BEGIN Records for the task

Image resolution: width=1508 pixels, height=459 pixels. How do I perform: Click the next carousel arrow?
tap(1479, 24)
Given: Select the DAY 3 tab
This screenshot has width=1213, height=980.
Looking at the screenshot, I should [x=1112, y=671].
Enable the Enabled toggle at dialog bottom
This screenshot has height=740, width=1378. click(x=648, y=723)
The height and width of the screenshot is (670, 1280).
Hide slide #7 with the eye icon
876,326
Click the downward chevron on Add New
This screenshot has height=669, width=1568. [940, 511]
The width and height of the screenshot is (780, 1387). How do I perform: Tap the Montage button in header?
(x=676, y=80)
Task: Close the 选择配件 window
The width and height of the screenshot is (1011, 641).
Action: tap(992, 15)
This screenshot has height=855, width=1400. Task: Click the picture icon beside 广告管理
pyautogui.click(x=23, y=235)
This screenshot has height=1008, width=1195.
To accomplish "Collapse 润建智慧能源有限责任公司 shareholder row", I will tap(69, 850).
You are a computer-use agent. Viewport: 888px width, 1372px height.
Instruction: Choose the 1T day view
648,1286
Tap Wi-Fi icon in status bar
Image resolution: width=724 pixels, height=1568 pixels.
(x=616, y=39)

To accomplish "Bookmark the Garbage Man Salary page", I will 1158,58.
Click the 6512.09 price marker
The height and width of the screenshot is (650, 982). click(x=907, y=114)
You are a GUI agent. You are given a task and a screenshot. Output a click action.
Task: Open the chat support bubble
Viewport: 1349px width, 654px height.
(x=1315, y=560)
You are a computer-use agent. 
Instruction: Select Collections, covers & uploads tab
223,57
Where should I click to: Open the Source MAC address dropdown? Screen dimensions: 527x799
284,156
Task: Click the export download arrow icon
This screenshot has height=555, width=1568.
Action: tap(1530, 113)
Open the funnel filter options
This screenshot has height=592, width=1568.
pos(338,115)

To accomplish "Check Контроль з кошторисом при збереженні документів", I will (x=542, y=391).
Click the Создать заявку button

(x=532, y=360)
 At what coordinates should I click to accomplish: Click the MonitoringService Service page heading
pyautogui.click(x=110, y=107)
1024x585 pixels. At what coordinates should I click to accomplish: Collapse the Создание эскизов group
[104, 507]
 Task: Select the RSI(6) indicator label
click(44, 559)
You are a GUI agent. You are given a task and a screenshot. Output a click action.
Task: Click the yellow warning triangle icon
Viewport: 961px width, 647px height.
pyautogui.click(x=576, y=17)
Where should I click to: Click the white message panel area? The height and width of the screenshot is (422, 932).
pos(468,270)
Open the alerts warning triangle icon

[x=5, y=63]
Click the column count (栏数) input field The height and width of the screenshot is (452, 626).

END Records for the task

What the exercise asks ::
Above are the entries; copy every line among them that contains the word "agent".

The answer ::
You are a computer-use agent. Viewport: 888px width, 1372px height.
You are a GUI agent. You are given a task and a screenshot. Output a click action.
You are a computer-use agent. 
You are a GUI agent. You are given a task and a screenshot. Output a click action.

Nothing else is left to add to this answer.